*EXERCISE REQUIREMENTS*: Render the entries below, from the first line through the line containing "pixels. [178, 708]", as a Markdown table with the columns Row and Line, giving each line a row number and skipping blank lines. Leave the pictures out.

(A run of entries)
* Start *

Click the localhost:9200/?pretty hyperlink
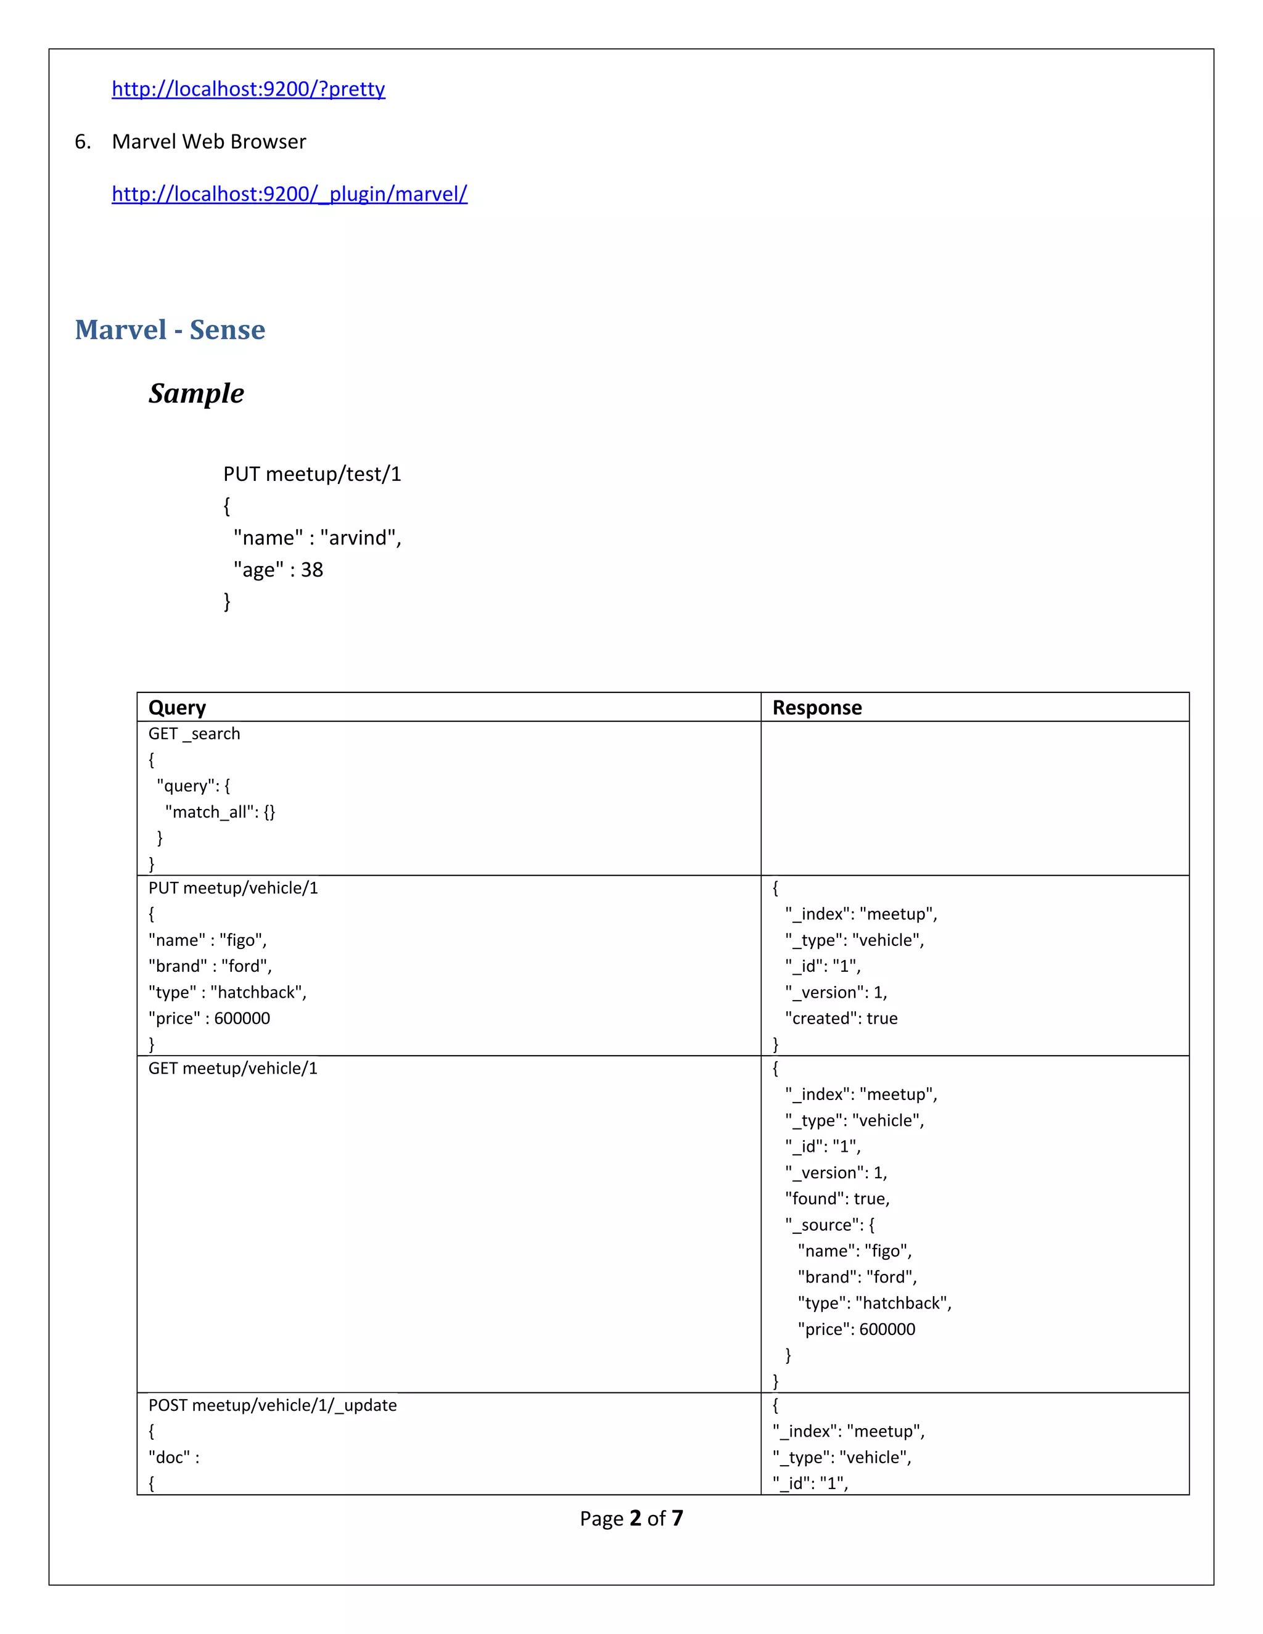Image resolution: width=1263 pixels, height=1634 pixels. [248, 89]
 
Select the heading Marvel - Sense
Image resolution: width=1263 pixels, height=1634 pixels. [170, 330]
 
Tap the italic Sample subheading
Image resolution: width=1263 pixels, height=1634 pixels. [196, 393]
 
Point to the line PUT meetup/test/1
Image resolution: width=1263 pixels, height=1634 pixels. [312, 474]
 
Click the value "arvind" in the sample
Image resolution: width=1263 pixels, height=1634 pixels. [361, 538]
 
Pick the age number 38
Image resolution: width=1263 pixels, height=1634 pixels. [312, 570]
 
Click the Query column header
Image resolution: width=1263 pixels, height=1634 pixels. [178, 708]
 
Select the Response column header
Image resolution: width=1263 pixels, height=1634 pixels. [817, 708]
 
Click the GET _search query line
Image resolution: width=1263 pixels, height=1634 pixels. [194, 734]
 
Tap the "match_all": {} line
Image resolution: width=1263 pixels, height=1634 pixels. [220, 813]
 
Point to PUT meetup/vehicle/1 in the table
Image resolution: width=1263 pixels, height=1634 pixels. [232, 888]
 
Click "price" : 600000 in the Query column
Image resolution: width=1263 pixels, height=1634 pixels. [210, 1018]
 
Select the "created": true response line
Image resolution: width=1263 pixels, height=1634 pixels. [841, 1018]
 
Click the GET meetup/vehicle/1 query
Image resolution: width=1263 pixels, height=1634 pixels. [232, 1069]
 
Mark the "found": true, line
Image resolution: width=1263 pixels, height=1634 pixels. [837, 1199]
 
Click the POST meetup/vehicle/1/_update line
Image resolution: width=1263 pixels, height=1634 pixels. [273, 1405]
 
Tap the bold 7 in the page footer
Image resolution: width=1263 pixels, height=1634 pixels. [677, 1518]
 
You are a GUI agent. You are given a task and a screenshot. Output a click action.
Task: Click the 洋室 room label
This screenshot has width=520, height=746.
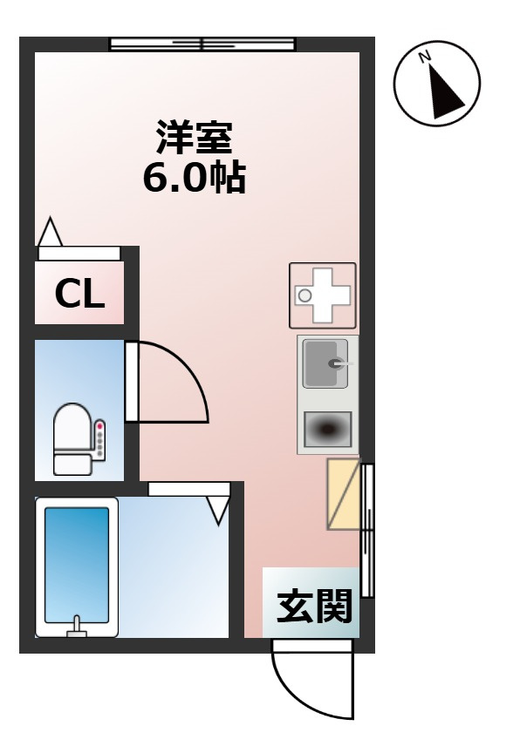pos(194,137)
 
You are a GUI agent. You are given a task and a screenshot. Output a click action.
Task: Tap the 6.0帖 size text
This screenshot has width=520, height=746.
pos(194,178)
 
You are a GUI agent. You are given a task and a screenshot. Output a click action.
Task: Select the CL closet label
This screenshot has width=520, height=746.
pos(79,295)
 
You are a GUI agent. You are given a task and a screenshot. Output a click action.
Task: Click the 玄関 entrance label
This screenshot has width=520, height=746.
pos(314,607)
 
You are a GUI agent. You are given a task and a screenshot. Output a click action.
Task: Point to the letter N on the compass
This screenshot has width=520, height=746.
pos(426,58)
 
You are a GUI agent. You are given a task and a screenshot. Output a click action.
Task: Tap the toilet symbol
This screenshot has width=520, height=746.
pos(73,439)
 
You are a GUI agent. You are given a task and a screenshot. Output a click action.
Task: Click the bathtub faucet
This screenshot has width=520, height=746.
pos(78,625)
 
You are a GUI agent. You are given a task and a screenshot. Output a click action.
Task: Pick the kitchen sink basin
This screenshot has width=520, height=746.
pos(325,363)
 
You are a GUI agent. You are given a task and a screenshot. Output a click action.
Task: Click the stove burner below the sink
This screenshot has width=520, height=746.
pos(327,428)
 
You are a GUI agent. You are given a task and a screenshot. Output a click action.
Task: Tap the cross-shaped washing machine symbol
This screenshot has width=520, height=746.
pos(323,295)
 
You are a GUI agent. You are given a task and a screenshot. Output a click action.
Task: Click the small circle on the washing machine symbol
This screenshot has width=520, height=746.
pos(304,296)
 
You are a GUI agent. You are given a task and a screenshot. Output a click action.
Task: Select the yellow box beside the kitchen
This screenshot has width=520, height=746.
pos(343,494)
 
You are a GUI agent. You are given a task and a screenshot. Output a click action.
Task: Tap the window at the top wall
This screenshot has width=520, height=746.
pos(202,44)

* End *

*ANSWER TO THIS PROBLEM*:
| Row | Line |
|---|---|
| 1 | Click the localhost:9200/?pretty hyperlink |
| 2 | Image resolution: width=1263 pixels, height=1634 pixels. [248, 89] |
| 3 | Select the heading Marvel - Sense |
| 4 | Image resolution: width=1263 pixels, height=1634 pixels. [170, 330] |
| 5 | Tap the italic Sample subheading |
| 6 | Image resolution: width=1263 pixels, height=1634 pixels. [196, 393] |
| 7 | Point to the line PUT meetup/test/1 |
| 8 | Image resolution: width=1263 pixels, height=1634 pixels. [312, 474] |
| 9 | Click the value "arvind" in the sample |
| 10 | Image resolution: width=1263 pixels, height=1634 pixels. [361, 538] |
| 11 | Pick the age number 38 |
| 12 | Image resolution: width=1263 pixels, height=1634 pixels. [312, 570] |
| 13 | Click the Query column header |
| 14 | Image resolution: width=1263 pixels, height=1634 pixels. [178, 708] |